Whoa. Wait a minute.
So those stick figures on your car aren’t for pedestrians you ran over?
Damn it!
*starts scraping off her stickers*
“Mom…dad…the truth is…I just don’t like steampunk.”
*mother weeps into a handkerchief on a telescoping brass gimble-arm*
*father shouts, ‘You’re no son of mine!’ and flies away in his gear-driven veloci-thopter*
People are having sex, kissing, and cuddling right now and you are reading this….. trust me I’m not happy about this either🙄🙄🙄
Pal: That’s an impressive stingray. How’d you catch it?
Me:*flashes back to being dressed as girl stingray* You know, the regular way.
my neighbor’s freakishly loud emu kept peeking in my window while i was trying to order an 8 ft, 132 lb chocolate sack ($500)
Sorry just got your text. Do you still need to go to the hospital?
[Speech Therapy]
Therapist: Repeat after me: I’m thirsty
Dad: I’m…thirsty
T: I’m hungry
D: I’m…H…Hi Hungry, I’m Dad
T: *throws clipboard*
Sometimes I like to do tweets that are so obscure they’re not even for the people who get it.

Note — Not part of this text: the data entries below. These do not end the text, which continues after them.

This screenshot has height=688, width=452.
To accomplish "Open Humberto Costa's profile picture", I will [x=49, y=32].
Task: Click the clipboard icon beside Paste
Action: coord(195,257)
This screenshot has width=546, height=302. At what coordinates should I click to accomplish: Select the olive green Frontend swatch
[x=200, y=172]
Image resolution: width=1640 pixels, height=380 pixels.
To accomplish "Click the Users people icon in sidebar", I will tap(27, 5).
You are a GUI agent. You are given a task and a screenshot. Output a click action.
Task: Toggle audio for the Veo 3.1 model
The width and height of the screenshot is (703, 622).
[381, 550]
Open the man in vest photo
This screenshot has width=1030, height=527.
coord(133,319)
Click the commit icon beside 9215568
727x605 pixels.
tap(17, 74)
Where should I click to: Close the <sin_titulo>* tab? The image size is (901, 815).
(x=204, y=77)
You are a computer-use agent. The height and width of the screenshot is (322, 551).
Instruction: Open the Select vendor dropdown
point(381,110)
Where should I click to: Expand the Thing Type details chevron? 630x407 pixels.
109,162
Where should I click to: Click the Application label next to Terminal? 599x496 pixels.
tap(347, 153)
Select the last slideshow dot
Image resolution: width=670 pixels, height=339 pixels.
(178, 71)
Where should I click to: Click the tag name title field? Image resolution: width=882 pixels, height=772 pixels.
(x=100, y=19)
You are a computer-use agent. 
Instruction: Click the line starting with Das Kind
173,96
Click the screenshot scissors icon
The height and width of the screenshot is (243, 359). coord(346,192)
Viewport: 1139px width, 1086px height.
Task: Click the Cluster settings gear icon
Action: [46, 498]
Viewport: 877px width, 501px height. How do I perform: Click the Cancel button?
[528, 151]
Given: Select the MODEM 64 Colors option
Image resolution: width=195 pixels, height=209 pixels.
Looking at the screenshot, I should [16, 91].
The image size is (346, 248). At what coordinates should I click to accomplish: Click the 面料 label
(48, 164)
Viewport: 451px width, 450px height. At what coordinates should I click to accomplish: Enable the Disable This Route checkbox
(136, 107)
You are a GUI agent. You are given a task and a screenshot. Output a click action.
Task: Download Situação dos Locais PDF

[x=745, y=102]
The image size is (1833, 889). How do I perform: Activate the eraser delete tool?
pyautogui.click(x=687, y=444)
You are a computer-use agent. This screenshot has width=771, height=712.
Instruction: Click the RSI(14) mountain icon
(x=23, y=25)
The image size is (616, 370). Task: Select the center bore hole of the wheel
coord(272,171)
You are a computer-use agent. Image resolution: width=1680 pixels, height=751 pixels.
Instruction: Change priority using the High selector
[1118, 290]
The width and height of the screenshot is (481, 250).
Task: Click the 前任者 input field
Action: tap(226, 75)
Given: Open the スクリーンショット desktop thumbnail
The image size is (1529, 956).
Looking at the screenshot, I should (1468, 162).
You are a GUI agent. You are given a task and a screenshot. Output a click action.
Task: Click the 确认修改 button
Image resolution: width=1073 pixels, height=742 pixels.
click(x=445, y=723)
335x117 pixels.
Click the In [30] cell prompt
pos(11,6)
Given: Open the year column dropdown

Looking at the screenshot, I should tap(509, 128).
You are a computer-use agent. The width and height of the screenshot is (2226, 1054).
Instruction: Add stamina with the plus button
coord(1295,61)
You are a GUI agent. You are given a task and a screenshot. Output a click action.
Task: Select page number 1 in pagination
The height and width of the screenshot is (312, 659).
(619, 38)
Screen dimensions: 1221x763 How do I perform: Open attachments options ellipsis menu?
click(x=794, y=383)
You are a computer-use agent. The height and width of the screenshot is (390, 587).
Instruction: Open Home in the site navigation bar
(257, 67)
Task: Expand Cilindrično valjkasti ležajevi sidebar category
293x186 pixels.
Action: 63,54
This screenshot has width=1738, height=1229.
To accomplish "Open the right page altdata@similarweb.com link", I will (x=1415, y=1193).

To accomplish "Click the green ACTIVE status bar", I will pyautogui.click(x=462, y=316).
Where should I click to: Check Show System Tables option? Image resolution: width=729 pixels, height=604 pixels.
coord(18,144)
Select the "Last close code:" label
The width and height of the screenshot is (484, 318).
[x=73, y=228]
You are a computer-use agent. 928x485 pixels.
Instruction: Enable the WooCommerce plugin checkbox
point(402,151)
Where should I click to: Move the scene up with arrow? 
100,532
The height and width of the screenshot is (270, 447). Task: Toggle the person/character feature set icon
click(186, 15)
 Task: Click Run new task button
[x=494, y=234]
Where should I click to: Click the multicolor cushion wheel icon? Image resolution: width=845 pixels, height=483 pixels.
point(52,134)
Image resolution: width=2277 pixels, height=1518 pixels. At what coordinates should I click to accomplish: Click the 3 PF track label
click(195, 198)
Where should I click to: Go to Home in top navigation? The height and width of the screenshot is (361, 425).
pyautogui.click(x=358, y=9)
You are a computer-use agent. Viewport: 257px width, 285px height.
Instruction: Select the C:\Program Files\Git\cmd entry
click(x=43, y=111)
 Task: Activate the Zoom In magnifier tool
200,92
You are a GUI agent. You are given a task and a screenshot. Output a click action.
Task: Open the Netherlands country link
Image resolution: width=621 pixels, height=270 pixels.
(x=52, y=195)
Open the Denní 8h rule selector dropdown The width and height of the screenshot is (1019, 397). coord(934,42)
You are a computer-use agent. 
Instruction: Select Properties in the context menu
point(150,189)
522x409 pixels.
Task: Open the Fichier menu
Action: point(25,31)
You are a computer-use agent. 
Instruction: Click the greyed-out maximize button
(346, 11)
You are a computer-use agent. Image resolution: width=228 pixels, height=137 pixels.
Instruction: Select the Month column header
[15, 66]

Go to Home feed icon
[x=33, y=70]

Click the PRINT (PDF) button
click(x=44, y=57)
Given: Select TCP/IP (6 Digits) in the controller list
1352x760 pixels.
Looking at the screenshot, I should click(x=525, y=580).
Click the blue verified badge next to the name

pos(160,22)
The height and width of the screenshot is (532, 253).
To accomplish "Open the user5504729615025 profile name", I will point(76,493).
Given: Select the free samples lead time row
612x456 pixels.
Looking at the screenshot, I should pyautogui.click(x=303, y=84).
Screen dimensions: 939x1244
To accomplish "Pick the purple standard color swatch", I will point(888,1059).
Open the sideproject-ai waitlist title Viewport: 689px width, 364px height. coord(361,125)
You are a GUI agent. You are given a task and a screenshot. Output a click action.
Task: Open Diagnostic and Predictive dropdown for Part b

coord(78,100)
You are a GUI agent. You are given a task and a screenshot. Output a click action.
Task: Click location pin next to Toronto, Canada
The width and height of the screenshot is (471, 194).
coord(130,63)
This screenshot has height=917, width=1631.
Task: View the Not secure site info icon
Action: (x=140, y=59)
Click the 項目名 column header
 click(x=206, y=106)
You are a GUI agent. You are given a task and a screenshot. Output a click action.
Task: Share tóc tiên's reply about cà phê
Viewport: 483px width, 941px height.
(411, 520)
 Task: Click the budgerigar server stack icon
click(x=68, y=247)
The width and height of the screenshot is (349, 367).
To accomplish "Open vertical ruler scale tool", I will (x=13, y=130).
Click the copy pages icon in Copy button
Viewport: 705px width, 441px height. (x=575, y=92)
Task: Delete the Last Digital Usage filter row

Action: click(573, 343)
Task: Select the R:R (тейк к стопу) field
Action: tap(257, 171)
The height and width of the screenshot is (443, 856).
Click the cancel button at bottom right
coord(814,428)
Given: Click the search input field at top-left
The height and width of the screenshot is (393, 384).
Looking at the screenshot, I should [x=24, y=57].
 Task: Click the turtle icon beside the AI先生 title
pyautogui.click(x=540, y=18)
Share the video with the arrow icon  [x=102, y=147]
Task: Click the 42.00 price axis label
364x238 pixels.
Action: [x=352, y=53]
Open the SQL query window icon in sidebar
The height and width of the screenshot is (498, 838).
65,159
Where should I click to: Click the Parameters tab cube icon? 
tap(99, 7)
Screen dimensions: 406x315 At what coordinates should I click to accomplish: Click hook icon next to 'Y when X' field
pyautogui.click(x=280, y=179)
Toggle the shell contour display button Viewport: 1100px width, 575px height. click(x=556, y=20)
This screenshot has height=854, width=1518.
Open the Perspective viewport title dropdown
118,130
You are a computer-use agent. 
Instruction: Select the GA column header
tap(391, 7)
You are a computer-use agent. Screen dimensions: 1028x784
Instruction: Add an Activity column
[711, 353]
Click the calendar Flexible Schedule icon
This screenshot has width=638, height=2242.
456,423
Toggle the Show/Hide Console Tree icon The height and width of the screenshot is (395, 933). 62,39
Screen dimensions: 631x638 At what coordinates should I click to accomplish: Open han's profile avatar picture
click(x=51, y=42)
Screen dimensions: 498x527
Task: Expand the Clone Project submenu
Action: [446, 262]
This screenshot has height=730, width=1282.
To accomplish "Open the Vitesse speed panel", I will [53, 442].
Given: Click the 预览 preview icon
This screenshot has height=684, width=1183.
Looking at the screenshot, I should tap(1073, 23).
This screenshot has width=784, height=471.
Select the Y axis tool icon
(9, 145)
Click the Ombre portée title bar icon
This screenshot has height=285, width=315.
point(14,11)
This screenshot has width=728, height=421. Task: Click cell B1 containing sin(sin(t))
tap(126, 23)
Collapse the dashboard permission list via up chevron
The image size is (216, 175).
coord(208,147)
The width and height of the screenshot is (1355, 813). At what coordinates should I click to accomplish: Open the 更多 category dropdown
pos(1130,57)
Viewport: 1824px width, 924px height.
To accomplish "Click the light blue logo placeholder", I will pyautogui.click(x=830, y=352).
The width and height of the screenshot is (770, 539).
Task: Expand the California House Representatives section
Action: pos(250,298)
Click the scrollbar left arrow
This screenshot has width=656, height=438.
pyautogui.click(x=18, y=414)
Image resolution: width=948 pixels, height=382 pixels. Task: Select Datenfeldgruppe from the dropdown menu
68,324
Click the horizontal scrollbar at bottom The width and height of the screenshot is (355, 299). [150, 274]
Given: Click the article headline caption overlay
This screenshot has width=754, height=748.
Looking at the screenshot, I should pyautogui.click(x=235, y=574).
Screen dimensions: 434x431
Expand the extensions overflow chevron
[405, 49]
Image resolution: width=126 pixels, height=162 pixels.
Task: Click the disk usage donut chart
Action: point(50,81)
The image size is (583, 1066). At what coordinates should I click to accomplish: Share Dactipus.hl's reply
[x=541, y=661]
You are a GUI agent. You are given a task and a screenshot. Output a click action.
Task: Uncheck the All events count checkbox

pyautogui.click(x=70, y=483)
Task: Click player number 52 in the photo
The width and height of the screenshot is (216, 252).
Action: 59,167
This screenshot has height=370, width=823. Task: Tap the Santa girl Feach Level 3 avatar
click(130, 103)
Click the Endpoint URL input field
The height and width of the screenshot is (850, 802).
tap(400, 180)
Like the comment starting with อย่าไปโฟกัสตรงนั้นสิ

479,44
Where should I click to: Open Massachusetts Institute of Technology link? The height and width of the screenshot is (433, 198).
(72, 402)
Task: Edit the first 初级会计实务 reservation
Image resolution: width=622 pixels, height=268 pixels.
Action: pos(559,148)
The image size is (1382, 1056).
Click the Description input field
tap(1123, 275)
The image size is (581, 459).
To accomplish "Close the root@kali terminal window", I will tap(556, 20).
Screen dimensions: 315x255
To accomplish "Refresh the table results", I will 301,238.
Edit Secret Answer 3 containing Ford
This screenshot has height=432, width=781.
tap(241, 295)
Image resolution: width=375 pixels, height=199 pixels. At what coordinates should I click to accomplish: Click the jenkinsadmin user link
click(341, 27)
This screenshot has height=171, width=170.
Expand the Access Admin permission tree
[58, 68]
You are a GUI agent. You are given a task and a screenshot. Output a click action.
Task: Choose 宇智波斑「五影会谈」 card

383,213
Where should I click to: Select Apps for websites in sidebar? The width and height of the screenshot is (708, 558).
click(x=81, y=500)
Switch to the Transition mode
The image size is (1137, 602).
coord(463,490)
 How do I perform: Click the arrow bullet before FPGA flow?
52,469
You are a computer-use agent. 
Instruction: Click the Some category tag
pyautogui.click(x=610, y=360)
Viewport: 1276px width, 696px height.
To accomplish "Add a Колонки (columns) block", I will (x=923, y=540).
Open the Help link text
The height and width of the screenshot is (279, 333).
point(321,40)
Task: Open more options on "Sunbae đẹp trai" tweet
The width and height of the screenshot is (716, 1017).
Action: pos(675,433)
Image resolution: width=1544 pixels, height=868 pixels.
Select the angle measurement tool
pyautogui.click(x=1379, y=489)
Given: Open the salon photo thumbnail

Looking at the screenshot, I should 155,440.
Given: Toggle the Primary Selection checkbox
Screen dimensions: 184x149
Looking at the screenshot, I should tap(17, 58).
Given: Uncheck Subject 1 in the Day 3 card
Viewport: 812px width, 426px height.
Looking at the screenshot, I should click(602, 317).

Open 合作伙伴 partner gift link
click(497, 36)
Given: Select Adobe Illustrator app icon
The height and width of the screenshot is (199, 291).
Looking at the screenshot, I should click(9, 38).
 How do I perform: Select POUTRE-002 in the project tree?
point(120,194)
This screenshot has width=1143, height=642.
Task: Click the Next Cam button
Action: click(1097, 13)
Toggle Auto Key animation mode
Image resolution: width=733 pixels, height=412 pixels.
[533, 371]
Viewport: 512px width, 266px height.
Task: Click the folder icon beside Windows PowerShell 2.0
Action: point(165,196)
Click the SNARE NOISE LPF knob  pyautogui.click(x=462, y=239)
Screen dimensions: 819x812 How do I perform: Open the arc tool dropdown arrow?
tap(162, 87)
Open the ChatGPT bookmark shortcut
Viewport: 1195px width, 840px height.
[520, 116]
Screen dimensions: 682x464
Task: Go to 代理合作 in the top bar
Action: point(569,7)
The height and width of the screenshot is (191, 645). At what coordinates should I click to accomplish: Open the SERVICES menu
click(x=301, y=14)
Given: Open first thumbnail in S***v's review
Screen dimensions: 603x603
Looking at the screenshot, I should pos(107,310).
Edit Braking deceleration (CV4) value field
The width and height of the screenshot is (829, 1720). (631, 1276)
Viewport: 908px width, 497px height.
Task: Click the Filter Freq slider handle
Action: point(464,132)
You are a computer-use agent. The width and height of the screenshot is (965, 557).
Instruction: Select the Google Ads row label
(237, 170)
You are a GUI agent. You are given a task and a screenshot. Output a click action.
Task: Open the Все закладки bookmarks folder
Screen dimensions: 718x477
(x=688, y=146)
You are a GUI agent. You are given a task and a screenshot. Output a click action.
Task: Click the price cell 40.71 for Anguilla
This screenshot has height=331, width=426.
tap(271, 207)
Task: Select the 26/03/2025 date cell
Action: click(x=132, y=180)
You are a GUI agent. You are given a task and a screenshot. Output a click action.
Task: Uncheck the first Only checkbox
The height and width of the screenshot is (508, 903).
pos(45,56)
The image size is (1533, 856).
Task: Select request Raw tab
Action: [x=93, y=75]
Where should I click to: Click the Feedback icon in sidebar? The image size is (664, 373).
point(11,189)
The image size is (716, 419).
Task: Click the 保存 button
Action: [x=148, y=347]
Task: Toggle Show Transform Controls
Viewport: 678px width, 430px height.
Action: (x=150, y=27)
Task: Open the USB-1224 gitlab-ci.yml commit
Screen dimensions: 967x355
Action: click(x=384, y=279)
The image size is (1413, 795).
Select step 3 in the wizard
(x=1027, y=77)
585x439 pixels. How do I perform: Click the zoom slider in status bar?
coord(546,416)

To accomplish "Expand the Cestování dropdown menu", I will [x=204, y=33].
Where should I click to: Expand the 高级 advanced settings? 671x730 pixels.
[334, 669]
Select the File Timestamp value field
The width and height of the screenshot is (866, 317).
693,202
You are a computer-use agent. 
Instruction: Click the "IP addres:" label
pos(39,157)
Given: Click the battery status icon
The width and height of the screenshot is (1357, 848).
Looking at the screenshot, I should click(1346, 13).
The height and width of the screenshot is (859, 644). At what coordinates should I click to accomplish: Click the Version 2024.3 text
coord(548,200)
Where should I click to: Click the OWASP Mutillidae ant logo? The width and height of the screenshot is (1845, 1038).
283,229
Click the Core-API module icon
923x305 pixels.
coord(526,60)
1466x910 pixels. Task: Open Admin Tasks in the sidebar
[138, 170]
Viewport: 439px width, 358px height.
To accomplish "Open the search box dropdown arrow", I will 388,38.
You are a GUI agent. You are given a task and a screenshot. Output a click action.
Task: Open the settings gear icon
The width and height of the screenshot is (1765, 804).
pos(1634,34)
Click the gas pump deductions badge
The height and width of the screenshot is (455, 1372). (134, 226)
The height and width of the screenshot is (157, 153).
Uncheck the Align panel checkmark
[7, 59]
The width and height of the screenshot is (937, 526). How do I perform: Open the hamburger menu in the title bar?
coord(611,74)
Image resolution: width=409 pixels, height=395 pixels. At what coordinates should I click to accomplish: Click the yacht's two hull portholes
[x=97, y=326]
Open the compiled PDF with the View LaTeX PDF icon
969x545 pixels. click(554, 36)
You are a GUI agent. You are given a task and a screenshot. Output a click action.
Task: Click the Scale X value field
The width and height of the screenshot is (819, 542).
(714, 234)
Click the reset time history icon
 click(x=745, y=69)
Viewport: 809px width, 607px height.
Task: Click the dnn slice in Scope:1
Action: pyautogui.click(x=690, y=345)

My oldest kid had a little art show this morning, and not to be out done, my youngest did a performance piece entitled: lying on the floor of the art show and refusing to get up
My friend: Have you ever tripped on mushrooms?
Me: Yeah I’m very clumsy
Googles: what to do with 100 dyed hard boiled eggs
Google: do you have any enemies?
It’s hilarious to me when people say “give it the old college try”. Nowhere on earth did I try less.
“sorry sorry sorry reallysorry reallysorry sorry” – remorse code
If Home Depot doesn’t want me doing body rolls in the lumber aisle then they shouldn’t be playing Gloria Estefan.